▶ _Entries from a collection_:

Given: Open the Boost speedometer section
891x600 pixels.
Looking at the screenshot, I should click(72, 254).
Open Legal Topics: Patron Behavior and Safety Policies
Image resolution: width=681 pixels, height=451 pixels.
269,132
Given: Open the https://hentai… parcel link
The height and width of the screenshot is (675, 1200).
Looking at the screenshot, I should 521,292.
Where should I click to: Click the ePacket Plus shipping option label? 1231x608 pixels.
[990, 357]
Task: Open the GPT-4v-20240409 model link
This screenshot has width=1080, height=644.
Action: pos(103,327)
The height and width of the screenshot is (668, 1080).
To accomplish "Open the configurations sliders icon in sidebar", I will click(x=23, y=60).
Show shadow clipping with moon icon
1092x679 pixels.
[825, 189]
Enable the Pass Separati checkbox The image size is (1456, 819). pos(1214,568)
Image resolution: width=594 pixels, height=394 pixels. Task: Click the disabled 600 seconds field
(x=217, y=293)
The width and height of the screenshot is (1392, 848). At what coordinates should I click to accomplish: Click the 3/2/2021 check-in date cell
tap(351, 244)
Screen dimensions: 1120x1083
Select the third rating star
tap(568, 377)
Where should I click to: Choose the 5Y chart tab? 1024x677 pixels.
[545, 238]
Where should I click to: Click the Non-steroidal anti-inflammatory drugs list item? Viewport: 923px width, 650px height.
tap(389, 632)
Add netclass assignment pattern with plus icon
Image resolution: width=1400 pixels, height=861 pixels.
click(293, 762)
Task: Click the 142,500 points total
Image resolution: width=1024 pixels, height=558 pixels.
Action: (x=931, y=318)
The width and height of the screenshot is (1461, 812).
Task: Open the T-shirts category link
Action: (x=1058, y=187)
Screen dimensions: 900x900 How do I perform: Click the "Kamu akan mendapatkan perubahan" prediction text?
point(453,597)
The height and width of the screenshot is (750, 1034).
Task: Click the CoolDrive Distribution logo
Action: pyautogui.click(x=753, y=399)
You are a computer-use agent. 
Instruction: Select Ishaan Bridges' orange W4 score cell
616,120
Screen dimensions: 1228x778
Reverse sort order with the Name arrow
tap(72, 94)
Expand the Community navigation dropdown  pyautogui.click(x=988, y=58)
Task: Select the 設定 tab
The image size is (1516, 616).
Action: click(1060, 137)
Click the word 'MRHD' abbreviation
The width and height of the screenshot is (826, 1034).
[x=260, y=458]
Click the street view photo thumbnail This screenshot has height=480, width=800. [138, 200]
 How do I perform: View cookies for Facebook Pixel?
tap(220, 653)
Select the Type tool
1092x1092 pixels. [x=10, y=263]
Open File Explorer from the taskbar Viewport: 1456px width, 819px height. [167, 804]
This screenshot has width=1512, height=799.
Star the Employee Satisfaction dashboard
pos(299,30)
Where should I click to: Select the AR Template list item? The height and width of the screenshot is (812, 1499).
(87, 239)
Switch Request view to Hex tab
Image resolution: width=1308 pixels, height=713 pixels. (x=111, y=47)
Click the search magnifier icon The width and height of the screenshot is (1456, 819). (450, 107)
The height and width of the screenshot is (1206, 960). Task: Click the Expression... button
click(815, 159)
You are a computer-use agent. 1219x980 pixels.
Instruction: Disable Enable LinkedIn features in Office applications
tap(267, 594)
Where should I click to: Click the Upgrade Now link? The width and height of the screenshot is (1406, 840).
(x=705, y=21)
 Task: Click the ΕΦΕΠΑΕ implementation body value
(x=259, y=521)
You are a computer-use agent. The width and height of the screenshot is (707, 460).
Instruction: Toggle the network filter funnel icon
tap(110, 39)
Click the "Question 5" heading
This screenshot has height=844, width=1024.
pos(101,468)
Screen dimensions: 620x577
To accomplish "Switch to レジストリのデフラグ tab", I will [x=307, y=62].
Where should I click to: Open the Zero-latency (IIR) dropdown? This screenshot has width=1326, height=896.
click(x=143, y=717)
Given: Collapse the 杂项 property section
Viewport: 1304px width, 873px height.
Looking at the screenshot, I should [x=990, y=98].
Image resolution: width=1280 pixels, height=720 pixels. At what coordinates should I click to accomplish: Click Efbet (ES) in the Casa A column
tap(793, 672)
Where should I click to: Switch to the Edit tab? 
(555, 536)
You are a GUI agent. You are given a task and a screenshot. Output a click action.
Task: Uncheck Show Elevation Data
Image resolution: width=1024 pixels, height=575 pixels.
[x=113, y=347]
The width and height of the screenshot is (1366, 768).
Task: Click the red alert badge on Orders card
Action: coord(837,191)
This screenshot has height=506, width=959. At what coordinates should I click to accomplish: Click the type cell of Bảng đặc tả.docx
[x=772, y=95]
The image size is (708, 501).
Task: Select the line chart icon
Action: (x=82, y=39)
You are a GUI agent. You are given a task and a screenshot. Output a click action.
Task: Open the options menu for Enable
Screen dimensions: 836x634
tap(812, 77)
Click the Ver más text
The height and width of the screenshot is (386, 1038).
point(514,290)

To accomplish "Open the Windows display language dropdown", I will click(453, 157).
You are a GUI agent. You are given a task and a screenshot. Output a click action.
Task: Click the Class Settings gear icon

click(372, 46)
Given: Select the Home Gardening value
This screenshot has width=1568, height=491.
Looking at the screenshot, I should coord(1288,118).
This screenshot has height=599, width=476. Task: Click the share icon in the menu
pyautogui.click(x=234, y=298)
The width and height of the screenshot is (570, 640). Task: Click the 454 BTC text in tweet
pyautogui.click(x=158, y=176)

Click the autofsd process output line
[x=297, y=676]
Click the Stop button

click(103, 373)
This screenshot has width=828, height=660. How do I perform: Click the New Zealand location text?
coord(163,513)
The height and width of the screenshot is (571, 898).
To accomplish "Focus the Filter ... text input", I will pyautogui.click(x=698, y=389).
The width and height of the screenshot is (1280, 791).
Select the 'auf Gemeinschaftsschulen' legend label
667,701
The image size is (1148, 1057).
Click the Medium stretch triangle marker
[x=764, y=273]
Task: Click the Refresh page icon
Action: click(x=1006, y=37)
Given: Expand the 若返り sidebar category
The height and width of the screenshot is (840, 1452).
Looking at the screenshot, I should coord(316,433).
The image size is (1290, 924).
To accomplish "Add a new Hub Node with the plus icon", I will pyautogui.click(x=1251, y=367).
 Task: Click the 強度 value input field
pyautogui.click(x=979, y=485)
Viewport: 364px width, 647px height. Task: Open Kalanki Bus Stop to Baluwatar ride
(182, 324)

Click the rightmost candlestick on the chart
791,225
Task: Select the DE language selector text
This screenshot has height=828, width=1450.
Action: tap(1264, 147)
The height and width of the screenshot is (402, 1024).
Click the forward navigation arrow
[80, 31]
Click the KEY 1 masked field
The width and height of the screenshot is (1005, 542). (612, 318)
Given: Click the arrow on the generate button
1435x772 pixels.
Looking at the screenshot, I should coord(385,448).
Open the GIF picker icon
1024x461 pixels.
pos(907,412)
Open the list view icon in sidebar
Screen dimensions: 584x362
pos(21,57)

▶ _Directions_: Write out every line of the material above word for word, changing nothing.

▶ _Worked solution_:
Given: Open the Boost speedometer section
891x600 pixels.
Looking at the screenshot, I should click(72, 254).
Open Legal Topics: Patron Behavior and Safety Policies
Image resolution: width=681 pixels, height=451 pixels.
269,132
Given: Open the https://hentai… parcel link
The height and width of the screenshot is (675, 1200).
Looking at the screenshot, I should 521,292.
Where should I click to: Click the ePacket Plus shipping option label? 1231x608 pixels.
[990, 357]
Task: Open the GPT-4v-20240409 model link
This screenshot has width=1080, height=644.
Action: pos(103,327)
The height and width of the screenshot is (668, 1080).
To accomplish "Open the configurations sliders icon in sidebar", I will click(x=23, y=60).
Show shadow clipping with moon icon
1092x679 pixels.
[825, 189]
Enable the Pass Separati checkbox The image size is (1456, 819). pos(1214,568)
Image resolution: width=594 pixels, height=394 pixels. Task: Click the disabled 600 seconds field
(x=217, y=293)
The width and height of the screenshot is (1392, 848). At what coordinates should I click to accomplish: Click the 3/2/2021 check-in date cell
tap(351, 244)
Screen dimensions: 1120x1083
Select the third rating star
tap(568, 377)
Where should I click to: Choose the 5Y chart tab? 1024x677 pixels.
[545, 238]
Where should I click to: Click the Non-steroidal anti-inflammatory drugs list item? Viewport: 923px width, 650px height.
tap(389, 632)
Add netclass assignment pattern with plus icon
Image resolution: width=1400 pixels, height=861 pixels.
click(293, 762)
Task: Click the 142,500 points total
Image resolution: width=1024 pixels, height=558 pixels.
Action: (x=931, y=318)
The width and height of the screenshot is (1461, 812).
Task: Open the T-shirts category link
Action: (x=1058, y=187)
Screen dimensions: 900x900 How do I perform: Click the "Kamu akan mendapatkan perubahan" prediction text?
point(453,597)
The height and width of the screenshot is (750, 1034).
Task: Click the CoolDrive Distribution logo
Action: pyautogui.click(x=753, y=399)
You are a computer-use agent. 
Instruction: Select Ishaan Bridges' orange W4 score cell
616,120
Screen dimensions: 1228x778
Reverse sort order with the Name arrow
tap(72, 94)
Expand the Community navigation dropdown  pyautogui.click(x=988, y=58)
Task: Select the 設定 tab
The image size is (1516, 616).
Action: click(1060, 137)
Click the word 'MRHD' abbreviation
The width and height of the screenshot is (826, 1034).
[x=260, y=458]
Click the street view photo thumbnail This screenshot has height=480, width=800. [138, 200]
 How do I perform: View cookies for Facebook Pixel?
tap(220, 653)
Select the Type tool
1092x1092 pixels. [x=10, y=263]
Open File Explorer from the taskbar Viewport: 1456px width, 819px height. [167, 804]
This screenshot has width=1512, height=799.
Star the Employee Satisfaction dashboard
pos(299,30)
Where should I click to: Select the AR Template list item? The height and width of the screenshot is (812, 1499).
(87, 239)
Switch Request view to Hex tab
Image resolution: width=1308 pixels, height=713 pixels. (x=111, y=47)
Click the search magnifier icon The width and height of the screenshot is (1456, 819). (450, 107)
The height and width of the screenshot is (1206, 960). Task: Click the Expression... button
click(815, 159)
You are a computer-use agent. 1219x980 pixels.
Instruction: Disable Enable LinkedIn features in Office applications
tap(267, 594)
Where should I click to: Click the Upgrade Now link? The width and height of the screenshot is (1406, 840).
(x=705, y=21)
 Task: Click the ΕΦΕΠΑΕ implementation body value
(x=259, y=521)
You are a computer-use agent. The width and height of the screenshot is (707, 460).
Instruction: Toggle the network filter funnel icon
tap(110, 39)
Click the "Question 5" heading
This screenshot has height=844, width=1024.
pos(101,468)
Screen dimensions: 620x577
To accomplish "Switch to レジストリのデフラグ tab", I will [x=307, y=62].
Where should I click to: Open the Zero-latency (IIR) dropdown? This screenshot has width=1326, height=896.
click(x=143, y=717)
Given: Collapse the 杂项 property section
Viewport: 1304px width, 873px height.
Looking at the screenshot, I should [x=990, y=98].
Image resolution: width=1280 pixels, height=720 pixels. At what coordinates should I click to accomplish: Click Efbet (ES) in the Casa A column
tap(793, 672)
Where should I click to: Switch to the Edit tab? 
(555, 536)
You are a GUI agent. You are given a task and a screenshot. Output a click action.
Task: Uncheck Show Elevation Data
Image resolution: width=1024 pixels, height=575 pixels.
[x=113, y=347]
The width and height of the screenshot is (1366, 768).
Task: Click the red alert badge on Orders card
Action: coord(837,191)
This screenshot has height=506, width=959. At what coordinates should I click to accomplish: Click the type cell of Bảng đặc tả.docx
[x=772, y=95]
The image size is (708, 501).
Task: Select the line chart icon
Action: (x=82, y=39)
You are a GUI agent. You are given a task and a screenshot. Output a click action.
Task: Open the options menu for Enable
Screen dimensions: 836x634
tap(812, 77)
Click the Ver más text
The height and width of the screenshot is (386, 1038).
point(514,290)

To accomplish "Open the Windows display language dropdown", I will click(453, 157).
You are a GUI agent. You are given a task and a screenshot. Output a click action.
Task: Click the Class Settings gear icon

click(372, 46)
Given: Select the Home Gardening value
This screenshot has width=1568, height=491.
Looking at the screenshot, I should coord(1288,118).
This screenshot has height=599, width=476. Task: Click the share icon in the menu
pyautogui.click(x=234, y=298)
The width and height of the screenshot is (570, 640). Task: Click the 454 BTC text in tweet
pyautogui.click(x=158, y=176)

Click the autofsd process output line
[x=297, y=676]
Click the Stop button

click(103, 373)
This screenshot has width=828, height=660. How do I perform: Click the New Zealand location text?
coord(163,513)
The height and width of the screenshot is (571, 898).
To accomplish "Focus the Filter ... text input", I will pyautogui.click(x=698, y=389).
The width and height of the screenshot is (1280, 791).
Select the 'auf Gemeinschaftsschulen' legend label
667,701
The image size is (1148, 1057).
Click the Medium stretch triangle marker
[x=764, y=273]
Task: Click the Refresh page icon
Action: click(x=1006, y=37)
Given: Expand the 若返り sidebar category
The height and width of the screenshot is (840, 1452).
Looking at the screenshot, I should coord(316,433).
The image size is (1290, 924).
To accomplish "Add a new Hub Node with the plus icon", I will pyautogui.click(x=1251, y=367).
 Task: Click the 強度 value input field
pyautogui.click(x=979, y=485)
Viewport: 364px width, 647px height. Task: Open Kalanki Bus Stop to Baluwatar ride
(182, 324)

Click the rightmost candlestick on the chart
791,225
Task: Select the DE language selector text
This screenshot has height=828, width=1450.
Action: tap(1264, 147)
The height and width of the screenshot is (402, 1024).
Click the forward navigation arrow
[80, 31]
Click the KEY 1 masked field
The width and height of the screenshot is (1005, 542). (612, 318)
Given: Click the arrow on the generate button
1435x772 pixels.
Looking at the screenshot, I should coord(385,448).
Open the GIF picker icon
1024x461 pixels.
pos(907,412)
Open the list view icon in sidebar
Screen dimensions: 584x362
pos(21,57)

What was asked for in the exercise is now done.